Show every line from the data below that includes "target".
((
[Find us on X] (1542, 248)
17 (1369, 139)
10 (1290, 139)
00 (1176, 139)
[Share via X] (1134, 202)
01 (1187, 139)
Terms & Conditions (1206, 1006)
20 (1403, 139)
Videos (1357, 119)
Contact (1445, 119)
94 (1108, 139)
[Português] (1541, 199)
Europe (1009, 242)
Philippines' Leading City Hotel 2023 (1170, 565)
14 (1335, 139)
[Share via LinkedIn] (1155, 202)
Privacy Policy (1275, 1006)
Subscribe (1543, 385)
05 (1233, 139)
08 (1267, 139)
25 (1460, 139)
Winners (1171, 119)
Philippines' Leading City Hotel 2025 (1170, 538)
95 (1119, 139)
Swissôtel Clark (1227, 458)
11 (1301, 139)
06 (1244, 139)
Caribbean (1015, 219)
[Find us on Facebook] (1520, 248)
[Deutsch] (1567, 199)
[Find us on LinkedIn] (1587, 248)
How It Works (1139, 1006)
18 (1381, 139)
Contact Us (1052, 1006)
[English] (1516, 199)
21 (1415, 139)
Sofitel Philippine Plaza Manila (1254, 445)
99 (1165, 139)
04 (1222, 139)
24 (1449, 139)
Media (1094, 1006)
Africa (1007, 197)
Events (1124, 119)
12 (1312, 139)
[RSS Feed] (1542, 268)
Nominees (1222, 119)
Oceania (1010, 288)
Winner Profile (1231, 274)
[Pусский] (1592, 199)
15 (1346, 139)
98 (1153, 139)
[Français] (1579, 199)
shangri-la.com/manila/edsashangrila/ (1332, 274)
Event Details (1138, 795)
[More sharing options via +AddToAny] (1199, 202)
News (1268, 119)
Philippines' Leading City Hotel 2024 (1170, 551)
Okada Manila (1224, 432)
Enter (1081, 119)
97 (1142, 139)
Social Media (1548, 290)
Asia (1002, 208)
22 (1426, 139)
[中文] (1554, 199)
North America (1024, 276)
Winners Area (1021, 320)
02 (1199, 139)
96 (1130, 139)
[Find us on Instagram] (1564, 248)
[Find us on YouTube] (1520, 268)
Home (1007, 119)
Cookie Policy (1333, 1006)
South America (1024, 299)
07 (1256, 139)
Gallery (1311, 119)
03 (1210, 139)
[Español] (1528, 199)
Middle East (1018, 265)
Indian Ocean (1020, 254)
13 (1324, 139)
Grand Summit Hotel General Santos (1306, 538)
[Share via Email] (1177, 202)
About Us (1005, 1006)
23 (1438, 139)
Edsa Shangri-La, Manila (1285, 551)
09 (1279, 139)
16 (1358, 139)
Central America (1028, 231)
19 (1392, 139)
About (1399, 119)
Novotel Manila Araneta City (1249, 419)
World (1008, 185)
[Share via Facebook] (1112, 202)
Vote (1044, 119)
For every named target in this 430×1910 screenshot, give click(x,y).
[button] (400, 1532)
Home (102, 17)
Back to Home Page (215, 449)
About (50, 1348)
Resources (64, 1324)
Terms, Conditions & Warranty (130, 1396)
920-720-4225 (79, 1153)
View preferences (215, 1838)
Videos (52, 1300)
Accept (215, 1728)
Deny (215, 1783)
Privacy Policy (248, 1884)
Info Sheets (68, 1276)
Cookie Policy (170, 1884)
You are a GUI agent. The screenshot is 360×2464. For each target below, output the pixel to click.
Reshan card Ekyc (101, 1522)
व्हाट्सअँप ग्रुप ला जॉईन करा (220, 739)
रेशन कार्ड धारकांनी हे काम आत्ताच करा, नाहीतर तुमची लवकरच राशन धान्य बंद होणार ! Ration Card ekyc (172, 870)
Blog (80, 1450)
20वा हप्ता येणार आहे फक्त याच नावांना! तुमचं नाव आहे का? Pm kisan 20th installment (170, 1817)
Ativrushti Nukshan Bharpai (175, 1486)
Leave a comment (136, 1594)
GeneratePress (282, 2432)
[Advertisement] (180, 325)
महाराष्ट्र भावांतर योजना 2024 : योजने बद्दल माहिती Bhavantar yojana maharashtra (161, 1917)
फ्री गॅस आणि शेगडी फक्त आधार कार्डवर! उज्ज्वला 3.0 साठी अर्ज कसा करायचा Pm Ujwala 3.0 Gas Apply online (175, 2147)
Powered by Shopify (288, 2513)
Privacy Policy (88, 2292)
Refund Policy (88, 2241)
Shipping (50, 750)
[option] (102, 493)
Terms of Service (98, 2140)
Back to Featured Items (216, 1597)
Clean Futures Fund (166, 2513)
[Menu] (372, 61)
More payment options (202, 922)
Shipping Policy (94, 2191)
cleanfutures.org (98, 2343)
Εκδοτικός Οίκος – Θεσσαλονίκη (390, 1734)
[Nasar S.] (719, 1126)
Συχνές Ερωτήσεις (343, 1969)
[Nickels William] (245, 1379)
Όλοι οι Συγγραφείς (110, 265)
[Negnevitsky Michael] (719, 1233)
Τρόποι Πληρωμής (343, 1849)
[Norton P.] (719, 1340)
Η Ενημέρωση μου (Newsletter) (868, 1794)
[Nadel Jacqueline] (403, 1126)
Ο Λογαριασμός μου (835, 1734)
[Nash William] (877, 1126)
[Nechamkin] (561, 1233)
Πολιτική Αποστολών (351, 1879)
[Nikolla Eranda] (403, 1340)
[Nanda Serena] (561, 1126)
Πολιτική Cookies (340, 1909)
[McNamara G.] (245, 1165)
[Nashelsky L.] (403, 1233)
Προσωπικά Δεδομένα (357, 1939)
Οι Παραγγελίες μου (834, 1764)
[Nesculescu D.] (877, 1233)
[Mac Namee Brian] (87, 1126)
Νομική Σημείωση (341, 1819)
))
> FINISHED EXERCISE
For every named target in this 430×1910 screenshot, give click(x,y).
You are a GUI agent. The screenshot is 360×2464. For each target below, output the pixel to click.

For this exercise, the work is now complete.